Frizzi brought the Christ Triumphant into its present state, patching up what “the lither lad” from Pistoja had boggled. Buonarroti, who was sincerely attached to Varj, and felt his artistic reputation now at stake, offered to make a new statue. But the magnanimous Roman gentleman replied that he was entirely satisfied with the one he had received. He regarded and esteemed it “as a thing of gold,” and, in refusing Michelangelo’s offer, added that “this proved his noble soul and generosity, inasmuch as, when he had already made what could not be surpassed and was incomparable, he still wanted to serve his friend better.” The price originally stipulated was paid, and Varj added an autograph testimonial, strongly affirming his contentment with the whole transaction.
These details prove that the Christ of the Minerva must be regarded as a mutilated masterpiece. Michelangelo is certainly responsible for the general conception, the pose, and a large portion of the finished surface, details of which, especially in the knees, so much admired by Sebastiano, and in the robust arms, are magnificent. He designed the figure wholly nude, so that the heavy bronze drapery which now surrounds the loins, and bulges drooping from the left hip, breaks the intended harmony of lines. Yet, could this brawny man have ever suggested any distinctly religious idea? Christ, victor over Death and Hell, did not triumph by ponderosity and sinews. The spiritual nature of his conquest, the ideality of a divine soul disencumbered from the flesh, to which it once had stooped in love for sinful man, ought certainly to have been emphasised, if anywhere through art, in the statue of a Risen Christ.
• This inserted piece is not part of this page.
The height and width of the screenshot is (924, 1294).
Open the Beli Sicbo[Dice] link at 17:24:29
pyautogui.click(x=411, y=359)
Substitute a scaling-ladder for the cross, and here we have a fine life-guardsman, stripped and posing for some classic battle-piece. We cannot quarrel with Michelangelo about the face and head. Those vulgarly handsome features, that beard, pomaded and curled by a barber’s ’prentice, betray no signs of his inspiration. Only in the arrangement of the hair, hyacinthine locks descending to the shoulders, do we recognise the touch of the divine sculptor.
The Christ became very famous. Francis I. had it cast and sent to Paris, to be repeated in bronze. What is more strange, it has long been the object of a religious cult. The right foot, so mangled by poor Pietro, wears a fine brass shoe, in order to prevent its being kissed away. This almost makes one think of Goethe’s hexameter: “Wunderthaetige Bilder sind meist nur schlechte Gemaelde.” Still it must be remembered that excellent critics have found the whole work admirable. Gsell-Fels says: “It is his second Moses; in movement and physique one of the greatest masterpieces; as a Christ-ideal, the heroic conception of a humanist.” That last observation is just. We may remember that Vida was composing his Christiad while Frizzi was curling the beard of the Cristo Risorto. Vida always speaks of Jesus as Heros and of God the Father as Superum Pater Nimbipotens or Regnator Olympi.